Vai dai, um qualquer entendido em Literatura, do governo de então...até proibiu uma candidatura de um livro dele!

Mas enfim, o sacana do comuna...que não valia um chavo ...não descançou enquanto não ganhou o Nobel !


Moral da Historia: Critiquem a senhora e a sua atitude, caso discordem...mas para bem da vossa propria credibilidade, não misturem as atitudes pessoais com as obras literárias!

É que ao faze-lo, acabam por cometer o mesmissimo erro que apontam á puitisa... o que por si só é no minimo: risivel !!!


P.S - É interessante constactar a quantidade de especialistas em Literatura, em particular no ramos da poesia erotica, que teem surgido nos ultimos dias...vindos até moioritariamente dos sectores mais Conservadores da nossa sociedade....dá que pensar !
De Margarida Bentes Penedo a 20 de Setembro de 2012 às 15:30
Caro p D s,

A lista de prémios Nobel da Literatura está cheia de nomes justamente esquecidos.
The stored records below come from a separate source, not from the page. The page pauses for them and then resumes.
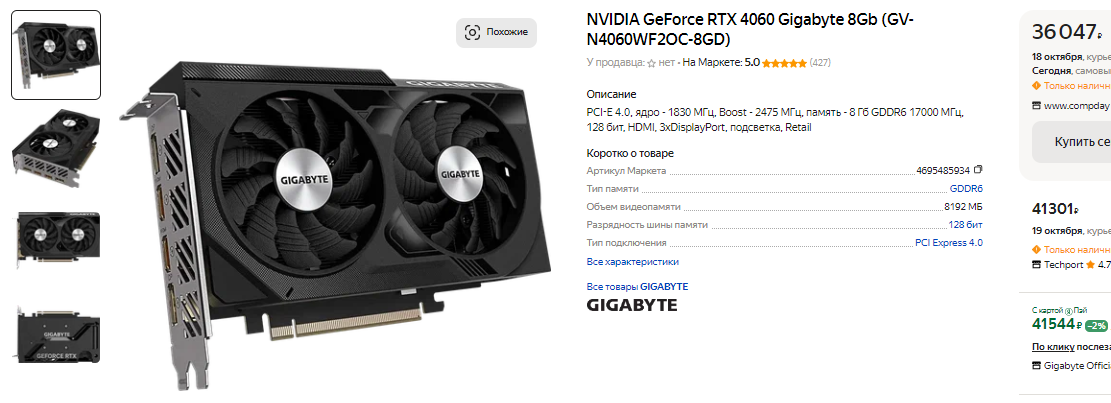The image size is (1111, 403).
Task: Click the 128 бит bus width link
Action: [966, 225]
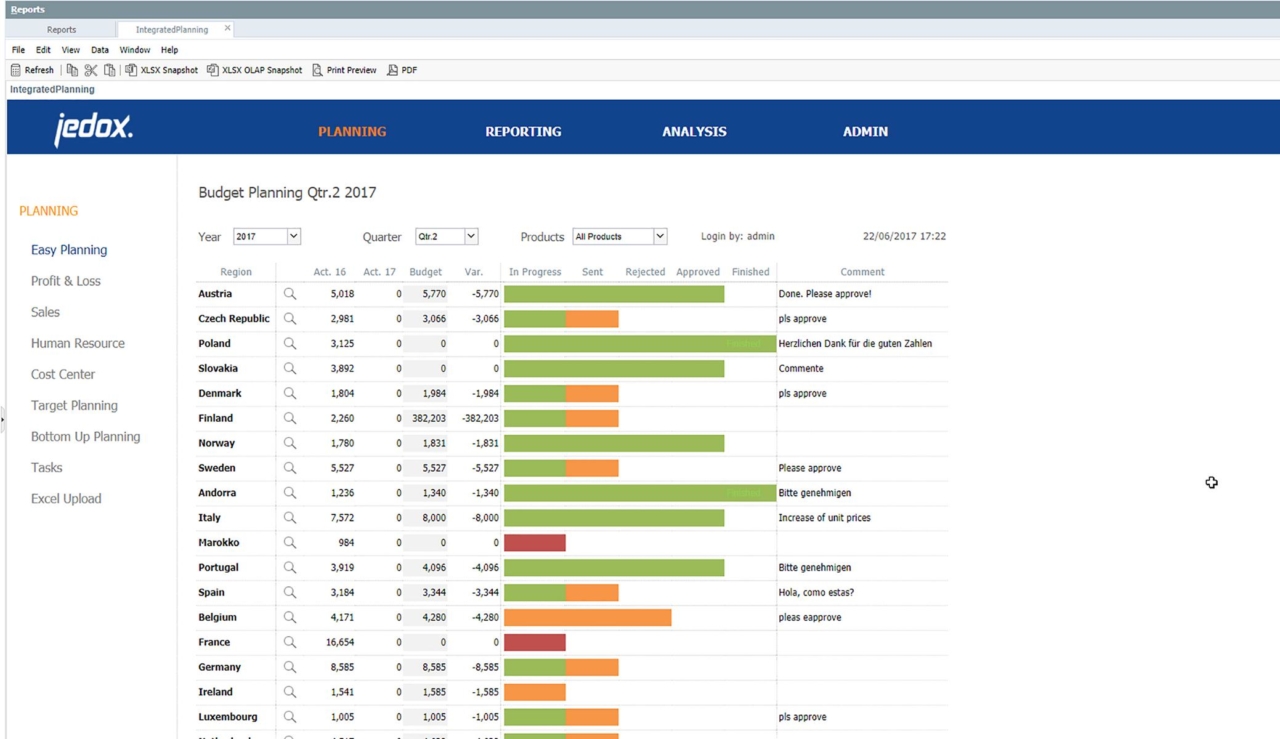
Task: Go to the REPORTING section
Action: tap(523, 131)
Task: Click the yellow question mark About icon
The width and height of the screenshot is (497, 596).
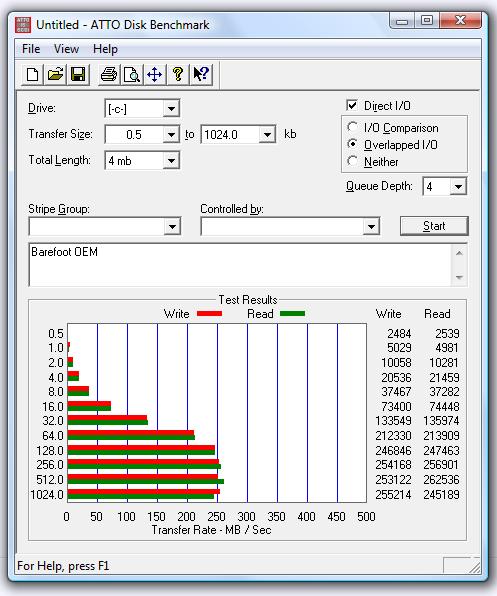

E, com o tempo, foram passando à categoria de "clássicos" uma série de autores que, em vida, nunca tiveram um prémio mencionável.

O excesso de "especialistas" em "literatura" é um facto, concordo.

Há, também, uma formalidade a cumprir para que essas "críticas literárias" comecem a adquirir um mínimo de credibilidade: saber escrever um parágrafo direitinho. Não é o seu caso.
De p D s a 20 de Setembro de 2012 às 17:50
Cara Margarida,

é precisamente por não ser o meu caso, como refere, que em momento algum me atrevi a avaliar o calibre literário da "puitisa", como lhe chama.

Se conseguir ler os meus paragrafos, mesmo escritos por um singelo leigo, verificará que em lado nenhum me refiro ou avalio os dotes artisticos da "puitisa".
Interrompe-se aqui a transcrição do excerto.